Story maps provide a great basis for discussing the needs of your users, and prioritising development to deliver the biggest impact. A typical story map has a hierarchic structure involving user activities and user stories. The story maps tell stories from the user’s perspective and represents the user’s progress through the system as a series of activities.
In order for a user to achieve a goal, the user needs to perform a series of activities (browse for books, add books to the cart, enter shipping details, complete payment etc.). These activities are arranged to depict the user’s typical progresses through the process from left to right; activities on the left are typically carried out before those on the right.
Each activity can be further broken down into smaller chunks, which are the user stories themselves. For example, browsing for books may involve searching the product catalog, viewing details and reviews of the books, and viewing other recommended books related to the current product.
Once the user stories have been discussed and defined, the next step is to prioritize development to deliver the biggest impact possible over the next development cycle. User stories that relate to the same activity are prioritized vertically, with more important stories at the top and less important stories lower down. This priority applies to all activities and should take into account factors such as dependent features (e.g. you cannot add products to the shopping cart if you cannot view products), as well as the needs of end users. Items on the same vertical level are referred to as “slices”, and typically represent one development cycle or sprint.
If you are interested in finding out more about story mapping, we recommend reading User Story Mapping by Jeff Patton.
Story maps are traditionally created using sticky notes on walls or whiteboards and have proven to be popular amongst agile development teams. However these traditional story boards are not without their disadvantages: walls are not transportable and the physical nature of these maps mean they are only temporary.

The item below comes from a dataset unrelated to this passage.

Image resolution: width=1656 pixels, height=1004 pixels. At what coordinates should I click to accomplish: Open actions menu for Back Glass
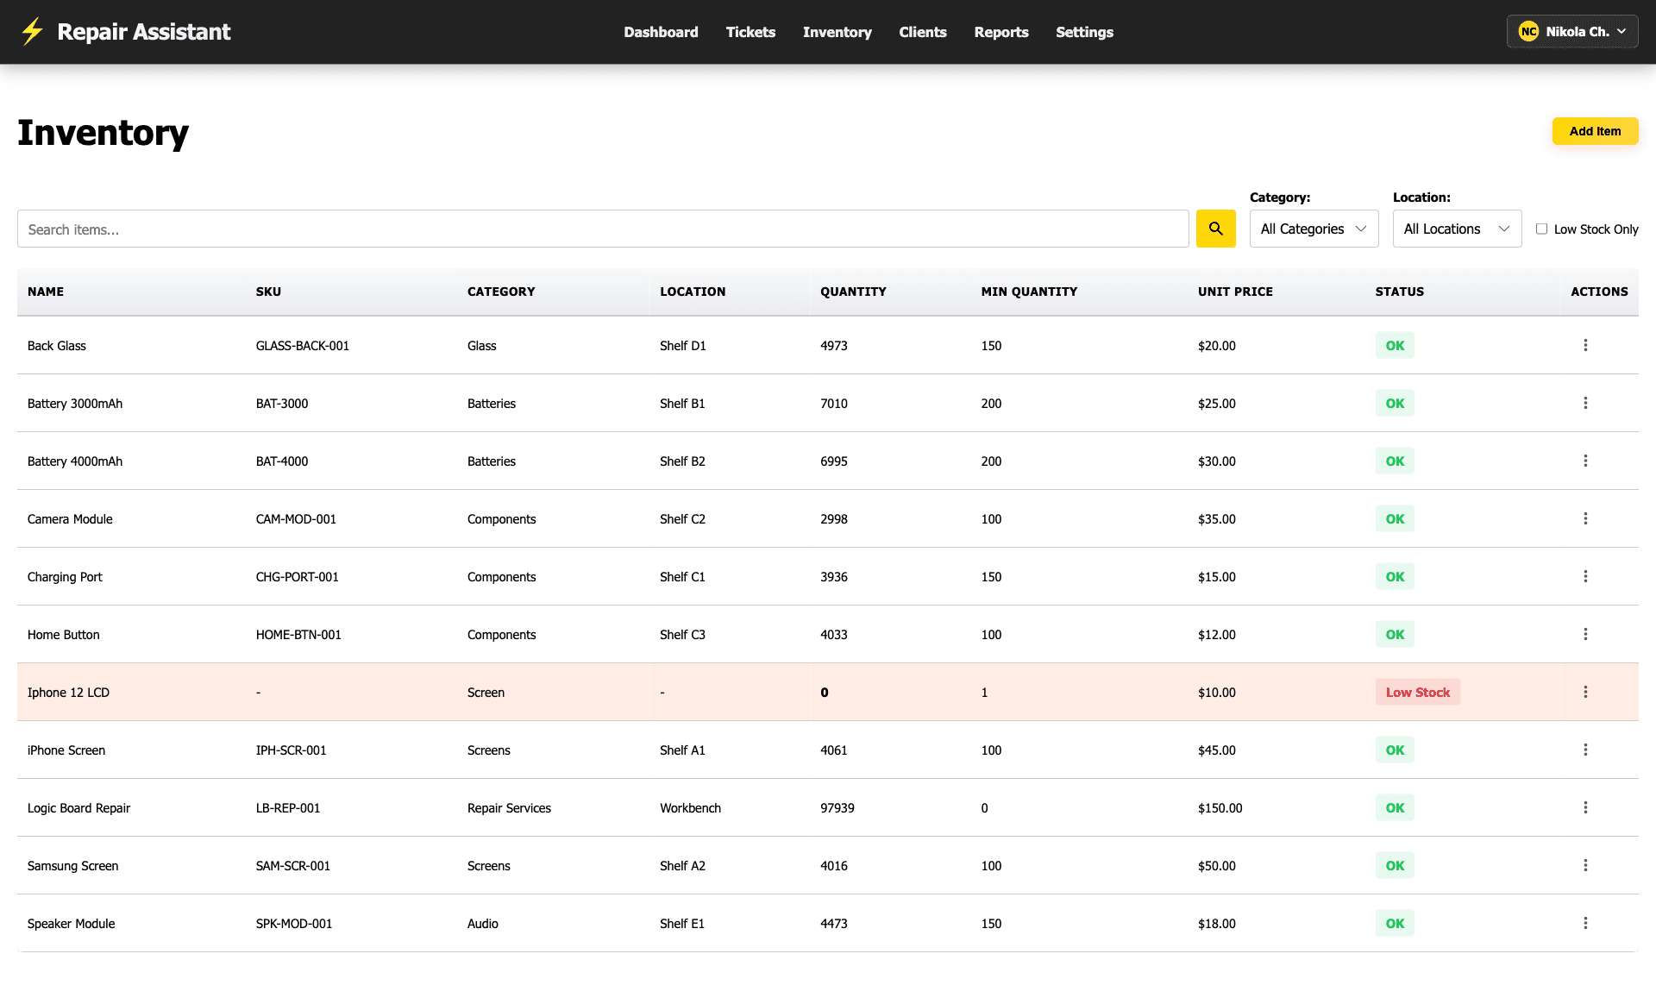[x=1585, y=345]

Capturing the story board in an electronic format for archiving is often achieved by taking a photo of the story board.
SpecMap takes your walls and whiteboards into the digital age, allowing you to create story maps directly within TFS, and to link items on your story map to your backlog in TFS. Your story map is thus only a click away for your development team, and its electronic nature makes archiving easy. Furthermore, your story map can adapt to your development cycle and customer requirements as you progress simply by updating existing items or adding new ones.
SpecMap otherwise mimics traditional story maps with sticky notes: you can arrange items horizontally and vertically and easily create slices. But SpecMap goes further, and helps you structure your backlog items as you go. User stories assigned to a particular activity are automatically set as child items of the parent activity, and assigning an item to a particular slice automatically assigns the item to the iteration/sprint assigned to that slice. If you need to update the story map at a later date, for example to move an item to a different sprint, your changes are automatically applied to your backlog.